Sparse linalg: iterative solvers#

mlx_sparse.linalg provides native sparse iterative solvers that operate directly on CSR arrays without ever materializing a dense matrix. All three solvers, CG, GMRES, and MINRES, dispatch through native C++/Metal kernels and participate in MLX’s lazy computation graph.

Solver

Matrix requirement

Typical use

cg

Symmetric positive-definite (SPD)

Poisson/FEM systems

gmres

Any non-singular square matrix

Non-symmetric PDEs

minres

Symmetric (possibly indefinite)

Saddle-point problems

Each solver returns (x, info) where info == 0 means the solver converged to the requested tolerance within maxiter iterations.

import mlx.core as mx
import numpy as np
import mlx_sparse as ms
from mlx_sparse import linalg

Building a sparse SPD matrix#

Conjugate gradients requires a symmetric positive-definite matrix. A reliable way to construct one is to take any sparse matrix B and form A = B @ B.T + shift * I. Here we use a 5-point 2D Laplacian stencil on a small 4x4 grid.
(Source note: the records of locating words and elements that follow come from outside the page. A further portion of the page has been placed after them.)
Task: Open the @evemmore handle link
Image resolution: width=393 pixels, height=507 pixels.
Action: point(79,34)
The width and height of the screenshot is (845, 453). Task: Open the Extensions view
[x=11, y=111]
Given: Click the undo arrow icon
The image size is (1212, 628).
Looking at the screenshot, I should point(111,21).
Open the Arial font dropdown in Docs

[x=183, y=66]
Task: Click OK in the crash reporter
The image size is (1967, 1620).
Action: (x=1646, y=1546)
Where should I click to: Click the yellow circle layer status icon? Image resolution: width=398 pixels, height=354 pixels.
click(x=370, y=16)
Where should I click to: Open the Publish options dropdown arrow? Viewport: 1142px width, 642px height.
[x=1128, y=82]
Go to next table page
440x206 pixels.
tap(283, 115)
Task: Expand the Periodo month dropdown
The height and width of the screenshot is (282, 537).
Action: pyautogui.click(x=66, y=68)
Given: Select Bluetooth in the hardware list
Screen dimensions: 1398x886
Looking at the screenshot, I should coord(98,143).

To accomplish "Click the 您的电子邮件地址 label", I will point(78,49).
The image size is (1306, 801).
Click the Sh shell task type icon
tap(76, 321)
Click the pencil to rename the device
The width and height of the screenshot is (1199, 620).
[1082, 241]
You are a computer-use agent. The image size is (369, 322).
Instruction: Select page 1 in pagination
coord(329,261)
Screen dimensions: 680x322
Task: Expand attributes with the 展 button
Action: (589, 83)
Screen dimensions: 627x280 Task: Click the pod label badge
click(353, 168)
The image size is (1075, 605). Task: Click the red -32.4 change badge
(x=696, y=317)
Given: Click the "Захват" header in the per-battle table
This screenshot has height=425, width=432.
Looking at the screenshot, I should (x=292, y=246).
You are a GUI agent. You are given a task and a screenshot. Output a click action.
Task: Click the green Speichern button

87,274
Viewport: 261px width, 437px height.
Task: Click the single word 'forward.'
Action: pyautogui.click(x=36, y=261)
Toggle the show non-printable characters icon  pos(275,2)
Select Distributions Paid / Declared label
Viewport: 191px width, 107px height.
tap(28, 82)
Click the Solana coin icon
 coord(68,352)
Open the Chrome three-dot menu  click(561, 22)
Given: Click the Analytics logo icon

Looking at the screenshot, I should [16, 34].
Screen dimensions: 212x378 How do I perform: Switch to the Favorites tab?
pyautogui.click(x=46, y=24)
# 5-point Laplacian on a 4x4 grid means 16x16 SPD matrix
n = 4
N = n * n

rows_list, cols_list, vals_list = [], [], []
for i in range(n):
    for j in range(n):
        k = i * n + j
        rows_list.append(k); cols_list.append(k); vals_list.append(4.0)
        for ni, nj in [(i-1, j), (i+1, j), (i, j-1), (i, j+1)]:
            if 0 <= ni < n and 0 <= nj < n:
                rows_list.append(k); cols_list.append(ni*n+nj); vals_list.append(-1.0)

import scipy.sparse
L_scipy = scipy.sparse.coo_matrix(
    (np.array(vals_list, np.float32),
     (np.array(rows_list, np.int32), np.array(cols_list, np.int32))),
    shape=(N, N),
).tocsr()

A = ms.csr_array(
    (mx.array(L_scipy.data), mx.array(L_scipy.indices), mx.array(L_scipy.indptr)),
    shape=(N, N), canonical=True,
)
b_np = np.ones(N, dtype=np.float32)
b = mx.array(b_np)

print(f"shape={A.shape}, nnz={A.nnz}, density={A.nnz/N**2:.4f}")
shape=(16, 16), nnz=64, density=0.2500

Conjugate Gradients#

CG converges in at most n steps for an n×n SPD system (exact arithmetic). In practice it converges much faster for well-conditioned matrices. rtol controls the relative residual stopping criterion ||r_k|| max(atol, rtol * ||b||).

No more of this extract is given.